Les deux saints d’Eichstätt, son premier évêque et sa royale abbesse, accueillent le nouvel évêque. Les striures se multiplient pour les quatre anneaux de chaque main de Saint Willibald, parmi lesquels l’anneau épiscopal, à l’annulaire de la main droite, n’est pas particulièrement souligné. Avec la crosse dorée et sa hampe de cristal, les anneaux magnifient la puissance et la richesse de l’Evêché, non la fonction épiscopale.


Cranach 1525 Saint_Helena_with_the_Cross Cincinnati Art MuseumSainte Hélène portant la croix, Cincinnati Art Museum Cranach 1525 ca_possibly Mary_Magdalene _Walters Art Museum BaltimorePossiblement Marie-Madeleine, Walters Art Museum, Baltimore

Cranach, 1525

En 1525, Cranach affuble Sainte Hélène, outre sa couronne d’impératrice, de gants blancs striés à toutes les articulations pour leur donner plus de souplesse. Leur fragilité en fait des objets de grand luxe.

La même année, il fait porter les mêmes gants à une élégante aux cheveux dénoués (sans doute Marie-Madeleine), avec des striures complémentaires pour les trois bagues de chaque main, portées sur des doigts différents : au luxe s’ajoute la personnalisation, qui en fait comme les empreintes, la seconde peau d’une unique dame.


Cranach 1525 Portrait d'une dame de la cour de Saxe National GalleryPortrait d’une dame de la cour de Saxe
Cranach, 1525, National Gallery

La même année, le nouvel accessoire séduit cette jeune fille non identifiée, qui porte des M sur son corsage. Se prénommait-elle Marie ou Madeleine, et a-t-elle voulu se faire portraiturer à la guise de la sainte ? Toujours est-t-il que les gants, ici, ne sont plus personnalisés : ils portent des striures aux articulations, mais les anneaux sont enfilés par dessus.



Cranach 1525 Portrait d'une dame de la cour de Saxe National Gallery detail

Selon le site de la National Gallery [1] :

« Cette partie de sa tenue est physiquement impossible : les bagues sous ses gants, à peine visibles à travers les entailles, sont plus hautes sur ses doigts que celles qui sont passées par dessus. Cranach a manipulé la réalité pour mettre en valeur sa richesse et sa beauté. »

En fait, les éclats dorés qu’on voit sous les striures ne sont pas des anneaux, impossibles à porter aux articulations : mais probablement une doublure dorée.

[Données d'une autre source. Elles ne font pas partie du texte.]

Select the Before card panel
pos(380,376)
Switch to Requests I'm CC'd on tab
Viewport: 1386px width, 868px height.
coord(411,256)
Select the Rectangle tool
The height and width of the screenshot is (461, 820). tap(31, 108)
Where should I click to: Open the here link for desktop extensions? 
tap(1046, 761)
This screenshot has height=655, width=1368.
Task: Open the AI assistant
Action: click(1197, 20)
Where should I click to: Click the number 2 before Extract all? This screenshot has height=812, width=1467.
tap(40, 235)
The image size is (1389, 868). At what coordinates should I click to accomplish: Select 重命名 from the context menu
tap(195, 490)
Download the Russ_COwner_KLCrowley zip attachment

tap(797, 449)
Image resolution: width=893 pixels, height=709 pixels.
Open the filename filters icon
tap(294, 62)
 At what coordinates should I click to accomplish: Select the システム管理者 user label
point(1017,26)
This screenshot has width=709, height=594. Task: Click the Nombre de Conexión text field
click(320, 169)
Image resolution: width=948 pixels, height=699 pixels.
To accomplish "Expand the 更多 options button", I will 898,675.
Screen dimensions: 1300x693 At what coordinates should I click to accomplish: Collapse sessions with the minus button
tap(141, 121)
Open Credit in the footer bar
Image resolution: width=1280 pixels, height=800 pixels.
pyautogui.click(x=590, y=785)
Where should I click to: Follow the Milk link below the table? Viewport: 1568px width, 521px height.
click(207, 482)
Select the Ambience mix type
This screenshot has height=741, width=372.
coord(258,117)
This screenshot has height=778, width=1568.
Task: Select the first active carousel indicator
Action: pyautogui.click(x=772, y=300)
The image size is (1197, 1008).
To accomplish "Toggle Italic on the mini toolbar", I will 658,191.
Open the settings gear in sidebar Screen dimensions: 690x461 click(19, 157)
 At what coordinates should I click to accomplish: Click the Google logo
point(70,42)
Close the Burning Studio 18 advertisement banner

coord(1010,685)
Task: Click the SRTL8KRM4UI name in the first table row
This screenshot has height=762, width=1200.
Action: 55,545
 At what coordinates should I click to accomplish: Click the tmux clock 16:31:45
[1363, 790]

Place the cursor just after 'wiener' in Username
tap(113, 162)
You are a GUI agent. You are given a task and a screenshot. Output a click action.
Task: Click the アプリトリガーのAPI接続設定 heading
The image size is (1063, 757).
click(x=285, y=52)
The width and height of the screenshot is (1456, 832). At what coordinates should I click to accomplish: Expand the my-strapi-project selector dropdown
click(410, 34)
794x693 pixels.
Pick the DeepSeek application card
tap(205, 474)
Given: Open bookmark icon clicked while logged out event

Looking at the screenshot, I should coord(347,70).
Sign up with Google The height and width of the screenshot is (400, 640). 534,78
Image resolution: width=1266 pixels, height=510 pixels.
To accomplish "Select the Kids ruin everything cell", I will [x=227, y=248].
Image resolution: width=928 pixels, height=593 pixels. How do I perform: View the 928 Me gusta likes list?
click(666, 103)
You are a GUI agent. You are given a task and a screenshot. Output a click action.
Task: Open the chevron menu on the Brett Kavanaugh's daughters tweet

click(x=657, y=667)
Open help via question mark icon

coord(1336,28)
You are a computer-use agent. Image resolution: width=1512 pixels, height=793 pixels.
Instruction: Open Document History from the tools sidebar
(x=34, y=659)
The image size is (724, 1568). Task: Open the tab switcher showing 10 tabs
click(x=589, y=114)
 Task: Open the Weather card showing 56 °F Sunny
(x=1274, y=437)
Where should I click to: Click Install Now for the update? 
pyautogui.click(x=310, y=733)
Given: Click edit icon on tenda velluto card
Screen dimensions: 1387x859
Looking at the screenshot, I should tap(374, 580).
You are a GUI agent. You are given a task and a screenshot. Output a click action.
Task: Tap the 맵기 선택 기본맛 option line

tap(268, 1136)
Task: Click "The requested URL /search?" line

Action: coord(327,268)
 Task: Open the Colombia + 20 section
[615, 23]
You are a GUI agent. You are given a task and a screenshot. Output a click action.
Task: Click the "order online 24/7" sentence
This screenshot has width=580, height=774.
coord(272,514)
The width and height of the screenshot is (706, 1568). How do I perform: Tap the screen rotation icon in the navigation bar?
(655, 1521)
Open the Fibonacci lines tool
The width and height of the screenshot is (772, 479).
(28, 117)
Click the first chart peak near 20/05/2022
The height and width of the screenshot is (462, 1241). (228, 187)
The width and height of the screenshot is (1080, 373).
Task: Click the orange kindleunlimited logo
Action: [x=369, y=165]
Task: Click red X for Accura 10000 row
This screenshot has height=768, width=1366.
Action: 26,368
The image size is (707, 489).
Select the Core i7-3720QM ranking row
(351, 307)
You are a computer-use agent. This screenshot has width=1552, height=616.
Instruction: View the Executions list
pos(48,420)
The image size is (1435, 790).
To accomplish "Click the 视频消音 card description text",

On remarquera que la coquette apprécie particulièrement les crevés, qui couvent entièrement ses manches.



Cranach 1525 Judith Universuty of Syracuse Photo lucascranach.org detailJudith avec la tête d’Holopherne (détail)
Cranach, 1525, University of Syracuse, Photo lucascranach.org

Toujours en 1525, Cranach reprend les gants personnalisés de Marie-Madeleine pour Judith, l’héroïne juive qui a décapité le général assyrien après l’avoir ensorcelé par sa beauté. Les gants sont ici à la fois l’accessoire de la séduction et l’instrument de la justicière, lui évitant de toucher à main nue les objets dégradants que sont les cheveux et l’épée.


Cranach 1525 Judith University of Syracuse Photo lucascranach.org

1525, University of Syracuse, Photo lucascranach.org

Cranach a peint de nombreuses femmes fatales : des Salomés portant dans un plateau la tête de Saint Jean l’Evangéliste, et des Lucrèces se poignardant : mais seules ses Judiths assassinent en gants blancs.


Cranach 1525 Judith et deux servantes Collection Rau UnicefJudith et deux servantes
Cranach, 1525, Collection Rau Unicef

Le sujet a eu un succès immédiat et durable : Cranach le multiplie par trois dans ce tableau miniature réalisé la même année. Le Corpus Cranach compte au total 56 Judiths, qui s’étalent entre 1525 et 1531. La popularité du thème est directement liée à la Réforme :

On a vu dans ce sujet, sans doute avec raison, une justification de la révolte des princes luthériens contre l’empereur et un appel au tyrannicide ; mais il s’agit aussi d’une légitimation biblique de la noblesse, de ses activités belliqueuses et de sa moralité particulière qui entrent dans le plan divin ([3], p 42) .


Cranach 1530 ca Judith with the Head of Holofernes Kunsthistorisches Museum
Vers 1530, Kunsthistorisches Museum, Vienne

On notera, dans cette version, le dénouement des cheveux qui fait évoluer le thème vers celui de la prostituée couverte d’or et de bijoux. Jean Wirth a bien noté le côté transgressif du thème :

« Le propre de la noblesse et du demi-monde est d’échapper à la moralité commune et aux lois somptuaires qui la garantissent. Le type iconographique qui illustre le mieux cette réalité est Judith, la jeune veuve héroïque qui brava la moralité pour venir à bout du tyran. Avec son épée et son trophée, elle apparaît comme une sorte de justification biblique d’une noblesse située par Dieu au-dessus du 5e et du Ge commandements ». ([3], p 39)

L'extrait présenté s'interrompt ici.